───── Records provided

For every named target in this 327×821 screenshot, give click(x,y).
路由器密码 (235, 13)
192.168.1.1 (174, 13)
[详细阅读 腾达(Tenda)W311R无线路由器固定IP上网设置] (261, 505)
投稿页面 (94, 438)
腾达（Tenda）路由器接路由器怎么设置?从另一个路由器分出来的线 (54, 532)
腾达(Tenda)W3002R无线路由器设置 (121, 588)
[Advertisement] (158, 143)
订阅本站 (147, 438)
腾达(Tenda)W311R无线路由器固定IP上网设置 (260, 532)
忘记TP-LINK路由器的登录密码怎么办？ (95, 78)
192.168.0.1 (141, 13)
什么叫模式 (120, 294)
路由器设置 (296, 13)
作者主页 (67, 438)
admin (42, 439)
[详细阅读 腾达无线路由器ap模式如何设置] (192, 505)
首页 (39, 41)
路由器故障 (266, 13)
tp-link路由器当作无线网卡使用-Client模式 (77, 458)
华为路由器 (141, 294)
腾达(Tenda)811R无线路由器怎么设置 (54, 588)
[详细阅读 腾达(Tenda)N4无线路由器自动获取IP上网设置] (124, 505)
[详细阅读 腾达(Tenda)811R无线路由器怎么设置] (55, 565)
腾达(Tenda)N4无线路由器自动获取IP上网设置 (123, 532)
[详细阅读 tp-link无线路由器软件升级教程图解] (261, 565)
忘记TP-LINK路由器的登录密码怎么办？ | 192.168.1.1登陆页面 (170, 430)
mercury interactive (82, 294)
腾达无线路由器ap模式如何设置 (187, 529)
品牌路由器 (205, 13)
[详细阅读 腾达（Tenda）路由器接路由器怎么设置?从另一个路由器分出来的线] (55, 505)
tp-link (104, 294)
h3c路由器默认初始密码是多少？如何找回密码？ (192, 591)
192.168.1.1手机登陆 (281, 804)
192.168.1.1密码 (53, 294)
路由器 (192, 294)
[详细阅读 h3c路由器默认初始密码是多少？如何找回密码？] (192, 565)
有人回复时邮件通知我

──────────

» Do this: Return every line of the records above as a JSON list of strings, one string per line, and leave out any blank lines.

» Completed exercise:
[
  "For every named target in this 327×821 screenshot, give click(x,y).",
  "路由器密码 (235, 13)",
  "192.168.1.1 (174, 13)",
  "[详细阅读 腾达(Tenda)W311R无线路由器固定IP上网设置] (261, 505)",
  "投稿页面 (94, 438)",
  "腾达（Tenda）路由器接路由器怎么设置?从另一个路由器分出来的线 (54, 532)",
  "腾达(Tenda)W3002R无线路由器设置 (121, 588)",
  "[Advertisement] (158, 143)",
  "订阅本站 (147, 438)",
  "腾达(Tenda)W311R无线路由器固定IP上网设置 (260, 532)",
  "忘记TP-LINK路由器的登录密码怎么办？ (95, 78)",
  "192.168.0.1 (141, 13)",
  "什么叫模式 (120, 294)",
  "路由器设置 (296, 13)",
  "作者主页 (67, 438)",
  "admin (42, 439)",
  "[详细阅读 腾达无线路由器ap模式如何设置] (192, 505)",
  "首页 (39, 41)",
  "路由器故障 (266, 13)",
  "tp-link路由器当作无线网卡使用-Client模式 (77, 458)",
  "华为路由器 (141, 294)",
  "腾达(Tenda)811R无线路由器怎么设置 (54, 588)",
  "[详细阅读 腾达(Tenda)N4无线路由器自动获取IP上网设置] (124, 505)",
  "[详细阅读 腾达(Tenda)811R无线路由器怎么设置] (55, 565)",
  "腾达(Tenda)N4无线路由器自动获取IP上网设置 (123, 532)",
  "[详细阅读 tp-link无线路由器软件升级教程图解] (261, 565)",
  "忘记TP-LINK路由器的登录密码怎么办？ | 192.168.1.1登陆页面 (170, 430)",
  "mercury interactive (82, 294)",
  "腾达无线路由器ap模式如何设置 (187, 529)",
  "品牌路由器 (205, 13)",
  "[详细阅读 腾达（Tenda）路由器接路由器怎么设置?从另一个路由器分出来的线] (55, 505)",
  "tp-link (104, 294)",
  "h3c路由器默认初始密码是多少？如何找回密码？ (192, 591)",
  "192.168.1.1手机登陆 (281, 804)",
  "192.168.1.1密码 (53, 294)",
  "路由器 (192, 294)",
  "[详细阅读 h3c路由器默认初始密码是多少？如何找回密码？] (192, 565)",
  "有人回复时邮件通知我"
]